Making the Silver State the host of the first presidential primary in the nation isn't just about doing the right thing for Nevada – it's about giving every American better representation from the start of the election cycle. We're proud to see NV make its formal bid for first! pic.twitter.com/Jr17tZ8eDl
— NV Dems (@nvdems) May 5, 2022
Despite their collective efforts, the Nevada Independent reports, “Democratic National Committee members voted Friday to make Nevada the second presidential primary in the nation, setting a proposed nominating calendar that would have Nevada and New Hampshire hold primary elections three days after new first-in-the-nation state South Carolina.”
President Joe Biden upended Nevada’s first-in-the-nation presidential primary bid Thursday night, successfully convincing Democratic National Committee members to make South Carolina the party’s first contest.
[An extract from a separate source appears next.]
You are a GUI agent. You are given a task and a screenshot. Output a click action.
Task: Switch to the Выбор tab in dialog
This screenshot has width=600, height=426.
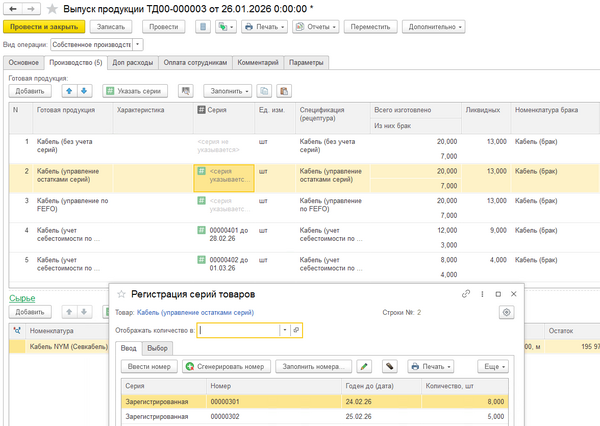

Biden’s proposal – first reported in The Washington Post – would elevate South Carolina from fourth in the lineup to first, and then hold the New Hampshire and Nevada primaries concurrently a week later. He also advocated for Iowa to be dropped from the early slate completely, instead elevating Georgia to fourth and closing with Michigan, before moving on to Super Tuesday.
In a joint statement Thursday night, Nevada’s Democratic Sens. Jacky Rosen and Catherine Cortez Masto criticized the president’s proposal as out of step with the criteria the DNC set for the early slate.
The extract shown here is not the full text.